# How to dose K2SO4



## Anafranil (Mar 15, 2005)

I recently added K+ in the form of K2so4 with significant difference in the consumpion of the rest of the nutrients.I'd like some suggestions on how to dose for the following days until I find a chance to study EI.Also I'd like to know your average consumption of K+ in ppm weekly or daily.

Thanks


----------



## Salt (Apr 5, 2005)

How are you testing for K?

I use the Lamotte Potassium kit. I dose to 20 ppm after each weekly water change. K consumption is about 5-6 ppm per week. This can be replaced by dosing Seachem Potassium at the recommended dosage rate three times per week.

The numbers for dosing K2SO4 are:

0.0084357 grams raises K by 1 ppm in 1 gallon of water.

Example - 40 gallon tank raised from 0 to 20 ppm - 0.0084357 * 40 * 20 = 6.75 grams K2SO4.


----------



## Edward (May 25, 2004)

Hi
How to dose K? 
We have two choices; one is to use EI where chemicals are dosed dry in rough estimated levels often overdosed. The main ingredient is KNO3 where is enough K due to the overdose & flush practice. 
The other method is PPS where we never have to worry about K levels again.
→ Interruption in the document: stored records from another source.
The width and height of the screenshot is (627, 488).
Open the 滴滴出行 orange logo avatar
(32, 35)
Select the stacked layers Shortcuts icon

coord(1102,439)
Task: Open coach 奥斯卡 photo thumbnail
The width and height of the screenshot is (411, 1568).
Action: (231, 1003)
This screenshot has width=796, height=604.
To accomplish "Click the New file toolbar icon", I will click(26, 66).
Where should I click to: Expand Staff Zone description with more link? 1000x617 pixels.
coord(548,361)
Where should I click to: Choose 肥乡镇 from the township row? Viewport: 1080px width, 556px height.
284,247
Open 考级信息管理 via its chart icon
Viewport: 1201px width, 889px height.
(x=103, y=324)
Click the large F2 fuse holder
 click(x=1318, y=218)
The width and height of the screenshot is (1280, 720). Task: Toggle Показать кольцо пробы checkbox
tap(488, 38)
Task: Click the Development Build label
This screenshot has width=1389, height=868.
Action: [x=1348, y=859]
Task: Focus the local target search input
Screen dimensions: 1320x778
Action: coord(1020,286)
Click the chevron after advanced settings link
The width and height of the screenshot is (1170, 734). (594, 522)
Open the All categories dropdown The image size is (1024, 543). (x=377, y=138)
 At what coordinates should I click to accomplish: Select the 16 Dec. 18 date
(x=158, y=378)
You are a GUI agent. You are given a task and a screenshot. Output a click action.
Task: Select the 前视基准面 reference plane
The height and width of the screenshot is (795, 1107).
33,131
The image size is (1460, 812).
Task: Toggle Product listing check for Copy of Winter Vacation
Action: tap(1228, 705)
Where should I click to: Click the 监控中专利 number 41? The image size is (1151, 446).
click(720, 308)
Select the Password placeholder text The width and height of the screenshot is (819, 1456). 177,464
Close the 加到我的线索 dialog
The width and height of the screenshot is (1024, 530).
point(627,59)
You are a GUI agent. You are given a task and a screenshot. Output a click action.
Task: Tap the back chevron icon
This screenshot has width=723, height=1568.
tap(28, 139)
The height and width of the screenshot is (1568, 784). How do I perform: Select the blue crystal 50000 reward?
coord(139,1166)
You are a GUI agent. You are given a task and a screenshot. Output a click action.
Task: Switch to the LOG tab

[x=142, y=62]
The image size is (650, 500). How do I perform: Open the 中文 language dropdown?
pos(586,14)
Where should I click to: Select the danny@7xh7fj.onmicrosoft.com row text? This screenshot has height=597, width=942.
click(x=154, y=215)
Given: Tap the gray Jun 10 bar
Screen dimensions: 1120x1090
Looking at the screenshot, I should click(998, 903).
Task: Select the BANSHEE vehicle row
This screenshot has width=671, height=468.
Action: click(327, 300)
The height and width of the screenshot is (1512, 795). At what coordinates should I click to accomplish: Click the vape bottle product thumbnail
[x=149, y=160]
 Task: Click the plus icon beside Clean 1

They are locked into defined solutions called SS, PF and NF. 

Thank you
Edward


----------



## plantbrain (Jan 23, 2004)

I have never worried about K+ is 15 years using EI............
I've also isolated and tested specifically for K+.
I've also done that for many years with ~300 species of aquatic plants and put many myths surrrounding K+ to rest.

Salt's ppm uptake is about what I find, roughly a 4:1 N:K although there is variation, plant to plant, tank to tank, research on aquatic plant, research on aquatic macrophyte dry weights, this is a rough good estimate.
N:K ratios of 1:1 seem best IME as far as a level in a tank. I've found lots of plant data specifically on aquatic plants that show this. 

Plants are far from requiring precise amounts and constituents, that's why EI works, and PPS, non CO2, PMDD and there is nothing wrong with "overdosing", everyone does it to a certain degree, PPS or otherwise........otherwise you run a limited tank and that tends to favor algae.......PO4 limitation methods showed this in year's past as well as poorer growth.....

K+ being locked at ppm range may sound nice, but offers no practical advantage in terms of horticulture.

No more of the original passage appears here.